7 avril 2025 – Université de Strasbourg
La fabrication en série de grandes quantités de produits standardisés, visant à satisfaire une appétibilité commerciale et à optimiser les profits, s’est vite imposée comme un mode de production rentable dans la société de masse contemporaine ; les récits, à leur tour, n’échappent pas à ce phénomène et subissent eux aussi un effet d’homogénéisation, de standardisation (Leiduan, 2016, 3). Qu’il s’agisse d’un roman-feuilleton publié par tranches, d’une bande dessinée, d’un roman graphique en plusieurs volumes, d’une série télévisée ou cinématographique, ces genres textuels ne peuvent pas être séparés de leur mode de production sériel. La formule « suite au prochain numéro » crée un passage métaphorique dans lequel tout est mis en œuvre pour séduire le lecteur et garantir sa fidélité (Aubry, 2006, 25). La sérialité peut contribuer à la fois à une hypertrophie de l’intrigue, au développement des règles de rhétorique narrative indissociables de la commercialisation de l’écriture, ou même à professionnaliser l’auteur (ibid., 26-29).

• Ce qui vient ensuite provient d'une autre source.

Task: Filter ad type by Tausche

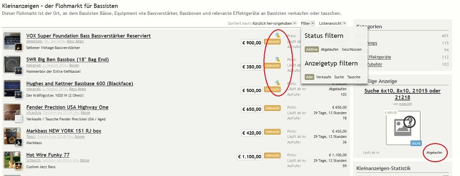Action: tap(354, 77)
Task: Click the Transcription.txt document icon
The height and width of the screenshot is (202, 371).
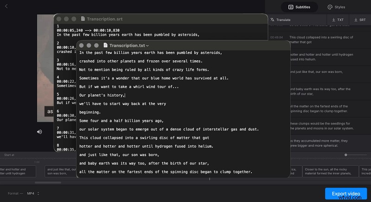Action: coord(106,46)
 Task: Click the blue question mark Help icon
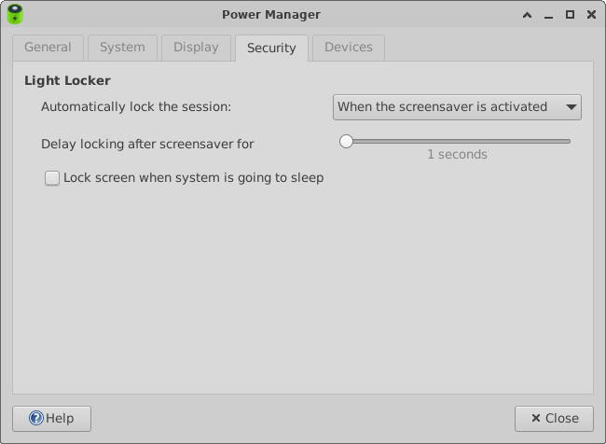click(36, 418)

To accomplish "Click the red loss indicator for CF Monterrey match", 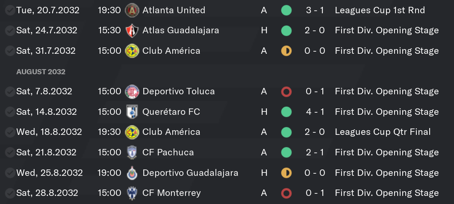I will (286, 193).
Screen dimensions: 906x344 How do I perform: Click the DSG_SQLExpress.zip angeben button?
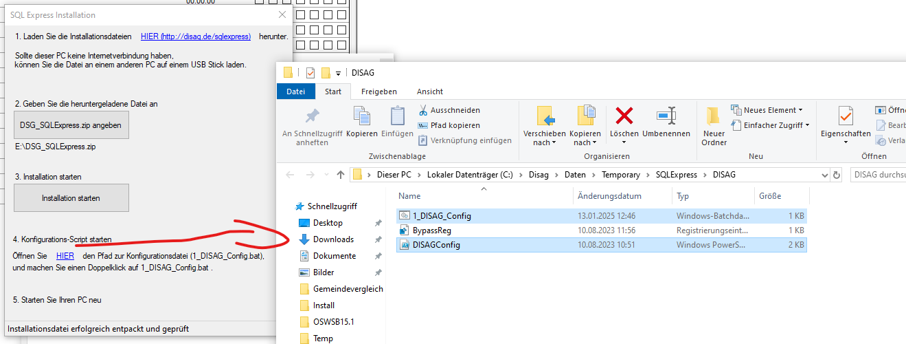71,125
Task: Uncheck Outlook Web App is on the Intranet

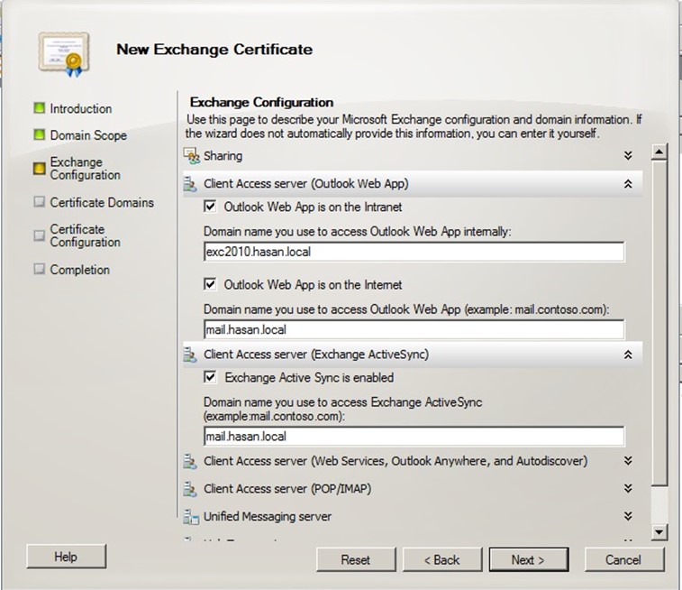Action: [211, 207]
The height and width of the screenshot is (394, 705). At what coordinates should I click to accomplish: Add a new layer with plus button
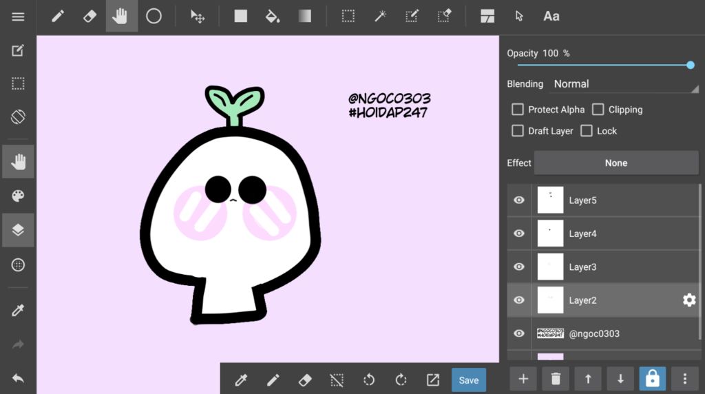click(x=523, y=379)
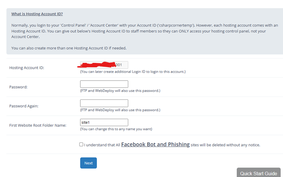
Task: Tick the Facebook Bot and Phishing agreement checkbox
Action: tap(81, 144)
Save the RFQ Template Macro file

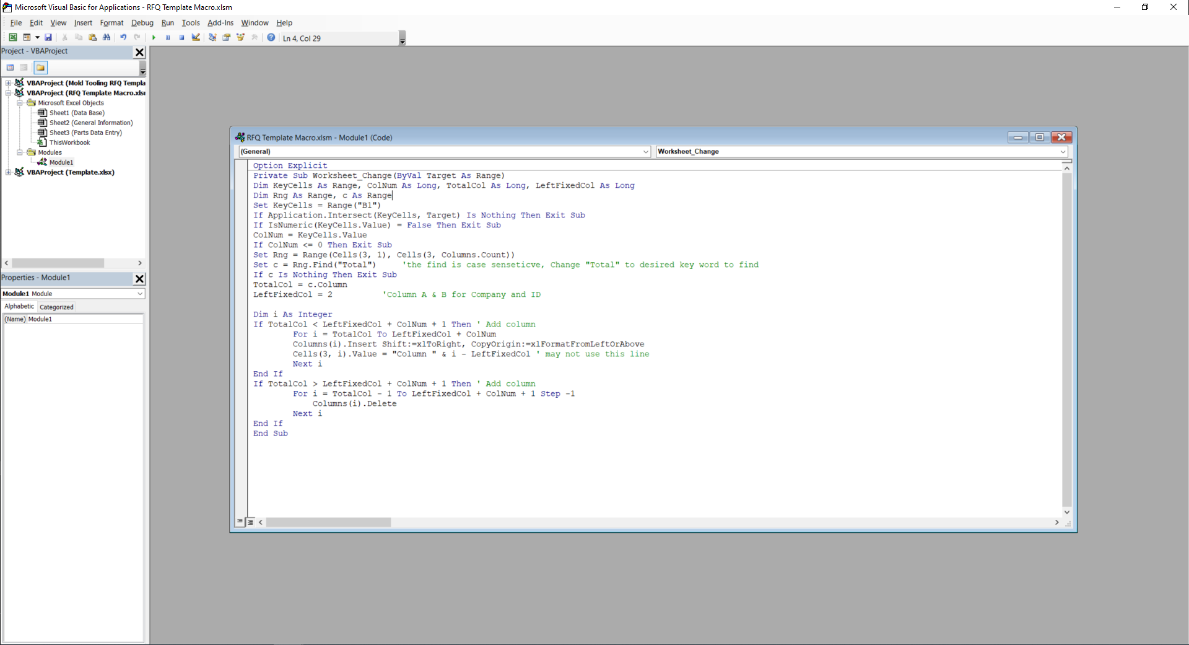tap(48, 38)
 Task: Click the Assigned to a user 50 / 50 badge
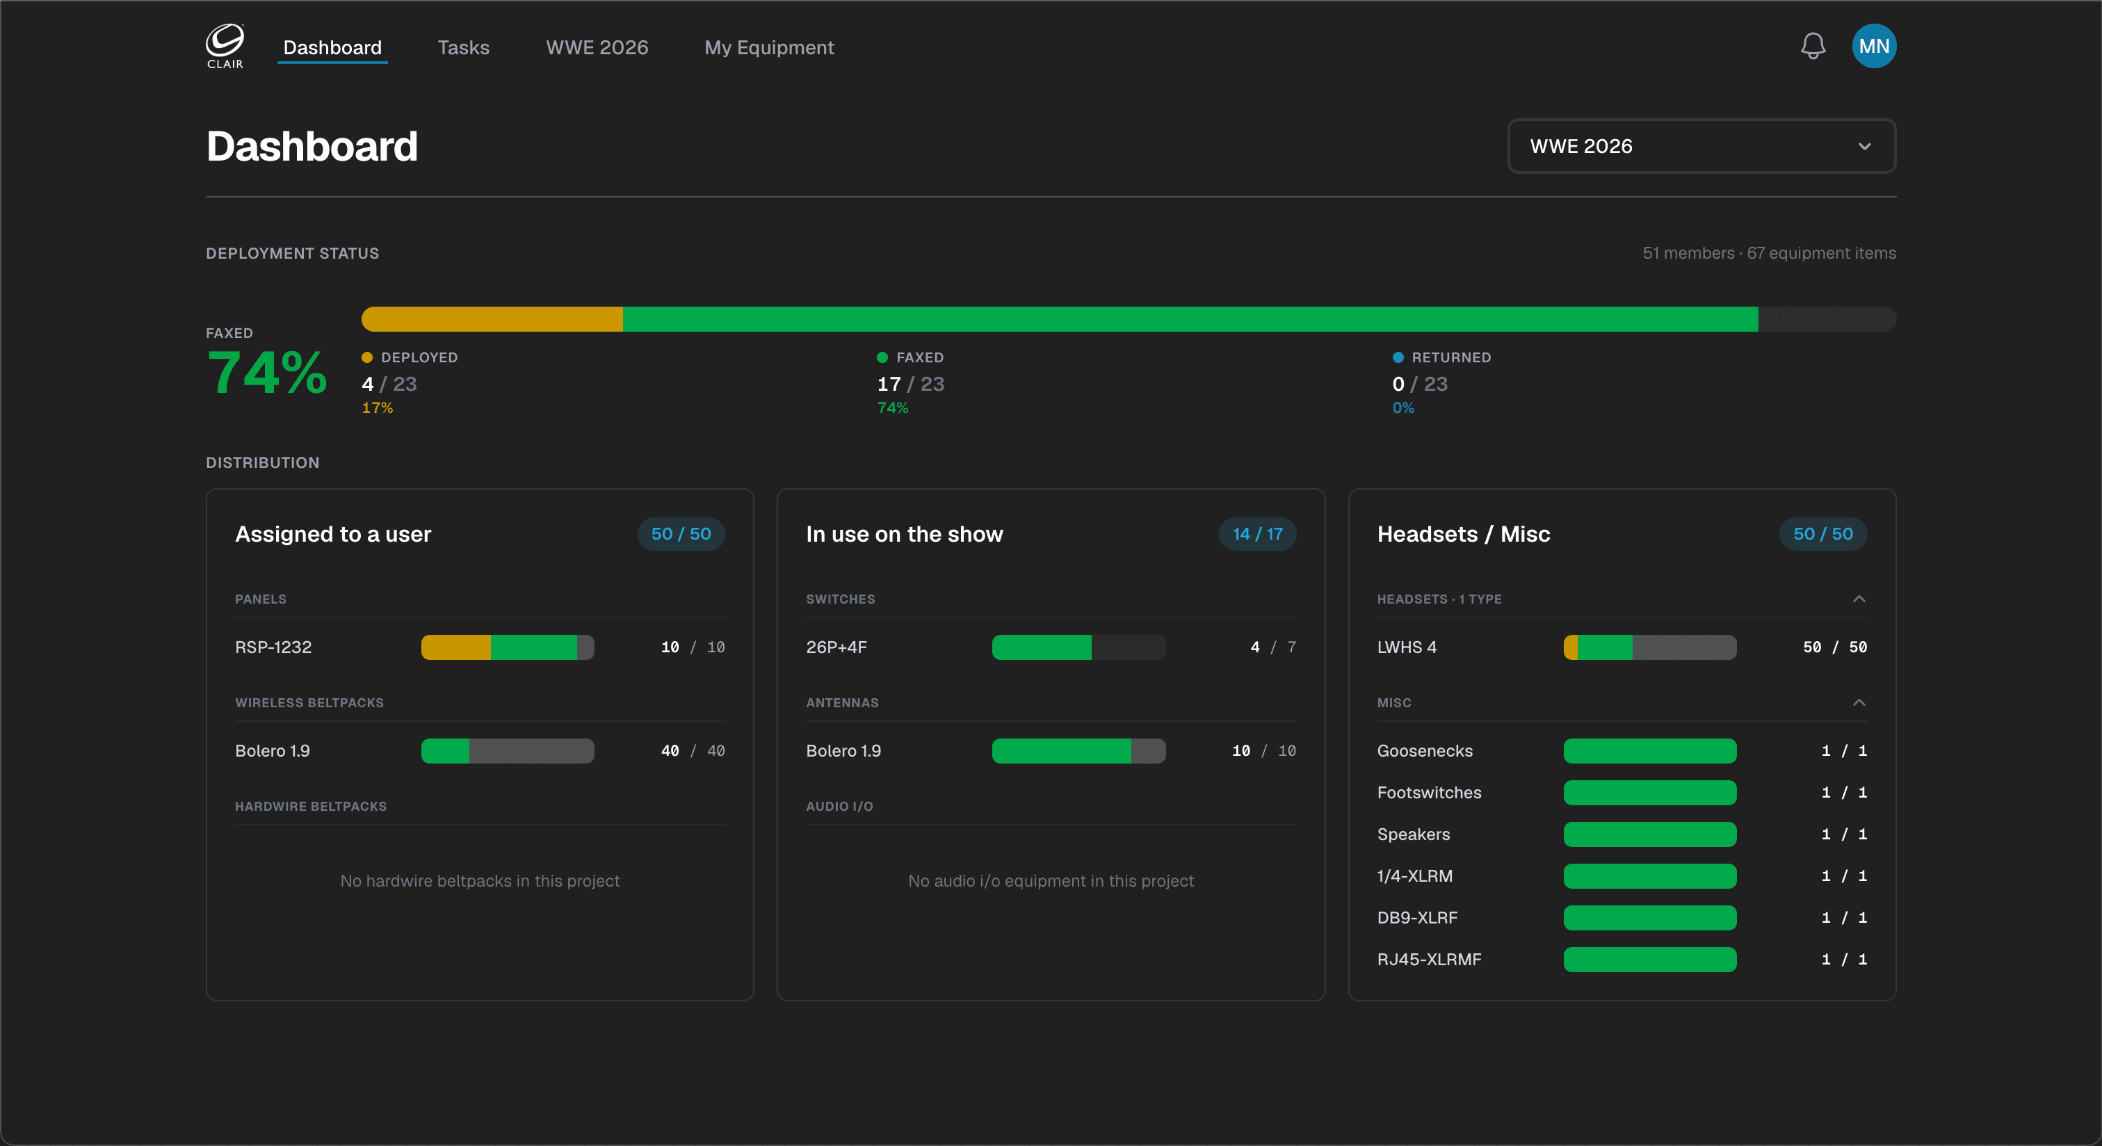point(681,534)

Avec leurs stratégies de diversification partielle élaborées à partir d’invariants, les séries littéraires et télévisuelles créent une dialectique entre continuité et rupture : elles maintiennent l’intérêt des destinataires en assurant la reconnaissance d’un schéma narratif, grâce à un noyau diégétique fixe (Leiduan, op. cit., 5). Pour le dire avec les paroles d’Umberto Eco, la série répond au besoin infantile d’entendre toujours la même histoire (1994, 15). Le produit sériel a une vocation dialogique qui présente, tout au long de la progression du récit fragmentaire, son jeu d’attentes confirmées ou infirmées entre auteur et destinataire. Prenons l’exemple des séries à personnages récurrents, qui ne sont pas structurées uniquement à partir des effets d’intertextualité produits par cette récurrence, « mais avant tout par une unité architextuelle qui ne peut se résumer à aucune des œuvres et en excède la somme » (Letourneux, 2017, 41). Si l’architexte constitue le véritable référent des destinataires de la langue-culture source, à quoi les destinataires de la version traduite vont-ils se référer ? La question de la traduction de corpus sériels ouvre un chantier riche d’enjeux épistémologiques, notamment lorsque le texte source fait partie d’un ensemble polysémiotique, comme dans le cas des bandes dessinées ou des séries télévisées ou cinématographiques.
Sérialité et multimodalité sont inhérentes à la structure textuelle des BD, tant au niveau de la construction graphique de la planche qu’au niveau narratif de l’enchaînement d’actions. La structure sérielle de la suite de textes ou d’albums est traditionnelle en BD (Maigret et Stefanelli 2012, 257) puisqu’elle dérive du feuilleton au sein de la presse. Comme le déploraient déjà Zanettin (2008) et Kaindl (2008, 122) dans la première décennie du 21e siècle, la traduction de BD suscitait peu d’intérêt dans la recherche. Picout (2008, 19) avait affirmé, quant à elle, que les rares études sur la traduction des BD ne s’intéressaient qu’aux éléments verbaux par exclusion automatique des éléments iconiques pourtant fondamentaux (Borodo 2015, 24) dans un texte multimodal. Dix ans plus tard, le constat reste le même, malgré un net élargissement de la littérature scientifique sur les BD, au point que Rodriguez parle d’une « rareté inexplicable des études sur la traduction de ce genre de texte » (2021, 164). Multimodalité et sérialité du texte bédéique influent nécessairement sur le traduire puisque « la forme du signifiant (et non pas donc le signifié seul) nécessite une attention particulière » (Becker 2023, 315). C’est pourquoi nous jugeons l’étude des liens entre traduction et série de textes multimodaux aussi légitime que nécessaire pour remédier à un manque d’intérêt scientifique dans ce domaine.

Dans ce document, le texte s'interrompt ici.